28.02.2019 13:36 |

Bei 4. Verhandlung

Feuer in Haftzelle gelegt: Rechtskräftiges Urteil

Wegen Brandstiftung und Körperverletzung hat ein mittlerweile 35 Jahre alter gebürtiger Algerier am Donnerstag zum bereits vierten Mal in Wien auf der Anklagebank Platz nehmen müssen. Er hatte im Oktober 2016 in seiner Zelle in der Justizanstalt Josefstadt Feuer gelegt, seine drei Mitinsassen wurden dabei teils schwer verletzt, ebenso mussten elf Justizwachebeamte nach dem Vorfall im Spital behandelt werden. Er wurde rechtskräftig zu sieben Jahren Haft verurteilt - und bedankte sich nach der Urteilsverkündung ...

„Es ist der vierte Rechtsgang. Bedauerlich für Sie und bedauerlich für alle“, sagte Richter Andreas Böhm eingangs der Verhandlung. Beim ersten Prozess im Mai 2017 - damals wurde lediglich wegen Brandstiftung Anklage erhoben - hatte ein Schöffengericht ein Unzuständigkeitsurteil gefällt. Das Gericht ortete einen zumindest bedingten Tötungsvorsatz, auch der Verdacht in Richtung mehrfachen versuchten Mordes wurde laut. Beim zweiten Verfahren im August 2017 verneinten jedoch die Geschworenen den Mordvorwurf, die Berufsrichter setzten daraufhin das Urteil wegen Irrtums der Laienrichter aus.

Erneut verhandelt wurde der Prozess im Februar 2018. Erneut wurde der inkriminierte versuchte Mord verworfen, der Algerier wurde wegen Brandstiftung, schwerer Körperverletzung und Nötigung zu zwölf Jahren Haft verurteilt. Aufgrund von Verfahrensmängeln musste der Oberste Gerichtshof (OGH) einen vierten Rechtsgang anordnen. Mehrfacher Mordversuch und absichtliche schwere Körperverletzung waren auf Basis der OGH-Entscheidung bereits rechtskräftig vom Tisch.

Mitgefangene am Löschen gehindert
Der Algerier hätte im Herbst 2016 nach drei rechtskräftigen Verurteilungen abgeschoben werden sollen. Im Polizeianhaltezentrum randalierte er, weshalb er aus Sicherheitsgründen in die Justizanstalt Josefstadt verlegt wurde. Dort war er mit dem Haftraum, in dem er untergebracht wurde, nicht einverstanden, weshalb er am 16. Oktober 2016 eine Matratze in seiner Zelle anzündete und seine drei Mitgefangenen am Löschen der Flammen hinderte. Er postierte sich mit einem gezückten Buttermesser vor dem nahe der Zellentür angebrachten Alarmknopf und scheuchte die Männer weg.

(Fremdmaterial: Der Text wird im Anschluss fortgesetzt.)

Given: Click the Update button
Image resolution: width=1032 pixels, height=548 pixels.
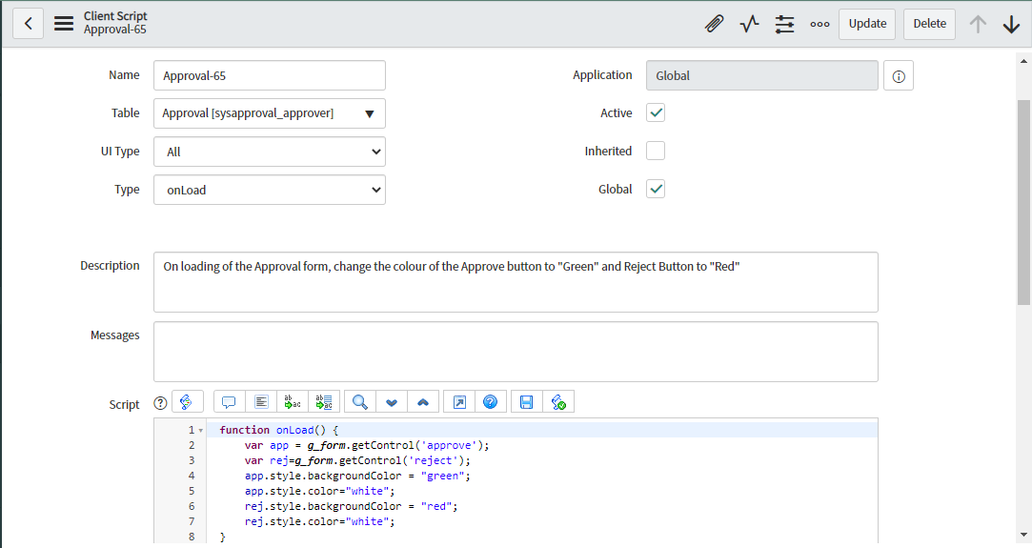Looking at the screenshot, I should click(866, 24).
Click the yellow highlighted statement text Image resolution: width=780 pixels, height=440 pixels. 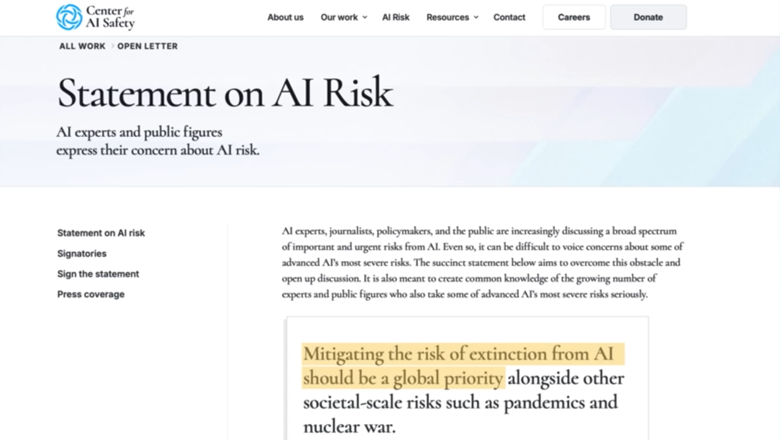tap(458, 355)
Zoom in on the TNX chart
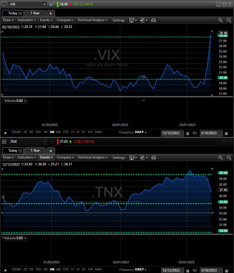Screen dimensions: 234x273 [x=221, y=158]
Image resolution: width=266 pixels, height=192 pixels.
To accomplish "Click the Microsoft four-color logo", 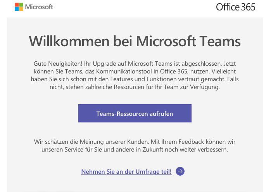I will click(x=19, y=7).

Zwar begann die Betriebsfeuerwehr mit Löschversuchen, ohne die Helfer der Wiener Berufsfeuerwehr wären die Insassen der Zelle aber wohl kaum zu retten gewesen. Der Raum wurde vom Feuer komplett zerstört, es entstand ein Sachschaden von 50.000 Euro. „Ich habe Feuer gelegt. Aber ich hatte nicht den Vorsatz, jemanden zu verletzen“, betonte der Angeklagte in seiner Einvernahme.

Mehrfach verurteilt und in Haft
Der Angeklagte, der unter einem Alias-Namen nach Österreich gekommen war, war im Dezember 2013 erstmals nach dem Suchtmittelgesetz zu zweieinhalb Monaten bedingt verurteilt worden. Im Jänner 2014 fasste er wegen Einbruchsdiebstahls zwölf Monate, davon drei unbedingt aus. Noch im selben Jahr kassierte er wegen eines Drogendelikts elf Monate, die offenen, zur Bewährung ausgesetzten Vorverurteilungen wurden widerrufen. Am 6. August 2015 wurde er vom Landesgericht Wels vorzeitig bedingt entlassen.

„Ich bedanke mich herzlich bei Ihnen“, meinte der Algerier, nachdem ihm das nunmehrige Urteil - sieben Jahre Haft - übersetzt wurde. Dass das Feuer fast zweieinhalb Jahre lang die Strafjustiz beschäftigte, ehe ein rechtskräftiges Urteil gefällt werden konnte, war außergewöhnlich. Deshalb wurde dem 35-Jährigen bei der Strafbemessung die lange Verfahrensdauer ausdrücklich als mildernd angerechnet. „Sonst wäre es ein Jahr mehr geworden“, betonte der vorsitzende Richter in der Urteilsbegründung.